Lift out all lines below that contain "Given".
--- PROVIDED RECORDS Enclosed Below ---
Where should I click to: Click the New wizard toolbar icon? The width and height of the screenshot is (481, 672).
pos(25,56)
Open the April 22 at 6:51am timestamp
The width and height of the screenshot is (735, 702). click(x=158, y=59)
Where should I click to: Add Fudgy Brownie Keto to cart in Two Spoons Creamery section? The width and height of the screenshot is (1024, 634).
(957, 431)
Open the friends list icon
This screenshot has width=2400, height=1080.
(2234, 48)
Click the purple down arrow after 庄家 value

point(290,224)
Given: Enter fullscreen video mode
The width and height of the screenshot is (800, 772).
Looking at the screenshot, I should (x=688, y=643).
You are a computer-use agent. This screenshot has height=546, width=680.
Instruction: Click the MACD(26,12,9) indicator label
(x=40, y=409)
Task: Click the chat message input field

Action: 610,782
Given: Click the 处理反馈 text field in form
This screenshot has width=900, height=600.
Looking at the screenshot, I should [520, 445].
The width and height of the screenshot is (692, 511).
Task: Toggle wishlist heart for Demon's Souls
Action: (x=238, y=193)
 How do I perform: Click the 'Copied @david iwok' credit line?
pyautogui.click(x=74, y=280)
--- End of Enclosed PROVIDED RECORDS ---
## ANSWER SECTION
Given: Enter fullscreen video mode
Given: Click the 处理反馈 text field in form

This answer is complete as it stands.